Segundo o trecho sobre quebra de sigilo bancário, em que documento se encontra a mais antiga referência ao sigilo bancário?

- [Trecho do texto]
==================================================

Quebra de Sigilo Bancário

Por Steffani Carvalho de Santana | 17/05/2017 | Direito

Não há como se determinar temporalmente a época para o surgimento do sigilo bancário. Assim sendo, alguns autores, como Nelson Abrão, prefere situá-lo em tempos imemoriais, afirmando que “o segredo bancário tem raízes profundas na tradição” (2002, p. 55). Surgiu com o desenvolver das atividades econômicas e bancárias, que, por seu caráter de descrição, dele não se pode separar, exceto em hipóteses previstas em lei, com o intuito de se preservar e resguardar o bem comum e a ordem pública.

As operações bancárias precederam a existência da moeda. A mais antiga referência ao sigilo bancário é encontrada no Código de Hamurabi, rei da Babilônia, o qual mencionava a possibilidade que tinha o banqueiro de desvendar seus arquivos em caso de conflito com o cliente (ABRÃO, 2002, p.56). A característica sigilosa da atividade bancária foi também observada na Idade Média, tendo sido consolidada nos tempos modernos não apenas pela sua natureza, mas também pela convenção tácita entre banco e cliente (ABRÃO, 2002, p.56).

Segundo Pedro Nunes;

"Sigilo é um segredo inviolável, segundo a lei, e cuja transgressão ou quebra é punível: sigilo profissional, sigilo de correspondência, etc. Sigilo bancário é relativo à banco, nome genérico do auxiliar dependente do comércio bancário; funcionário de banco (1994, p. 779)".

O instituto do sigilo bancário está disciplinado na Constituição Federal de 1988, no rol dos direitos e garantias fundamentais:

Art. 5º Todos são iguais perante a lei, sem distinção de qualquer natureza, garantindo-se aos brasileiros e aos estrangeiros residentes no País, a inviolabilidade do direito à vida, à liberdade, à igualdade, à segurança e à propriedade, nos termos seguintes:

X- são invioláveis a intimidade, a vida privada, a honra e a imagem das pessoas, assegurado o direito à indenização pelo dano material ou moral decorrente de sua violação;

XII- é inviolável o sigilo da correspondência e das comunicações telegráficas, de dados e das comunicações telefônicas, salvo, no último caso, por ordem judicial nas hipóteses e na forma que a lei estabelecer para fins de investigação criminal ou instrução processual penal.(BRASIL, 2003, p. 13).

==================================================

- [Material coletado]
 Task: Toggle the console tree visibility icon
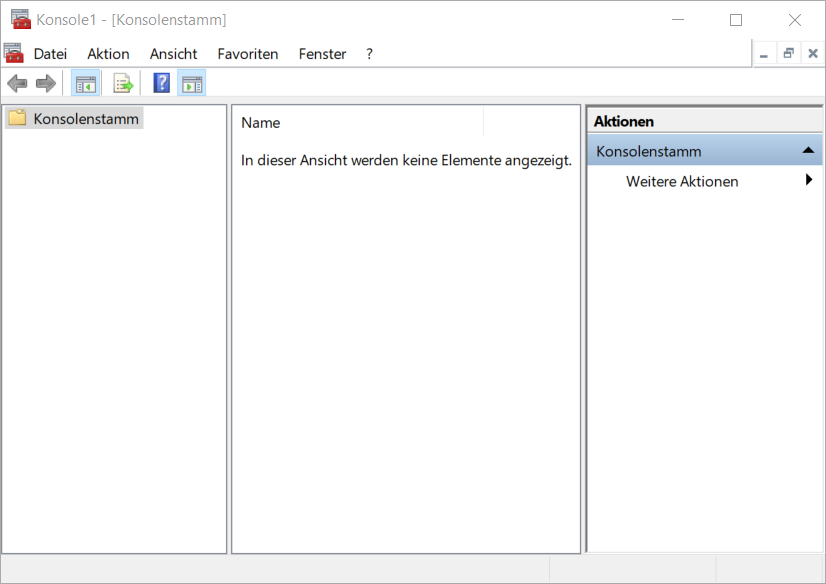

==================================================

- [Resposta] A mais antiga referência ao sigilo bancário encontra-se no Código de Hamurabi, rei da Babilônia.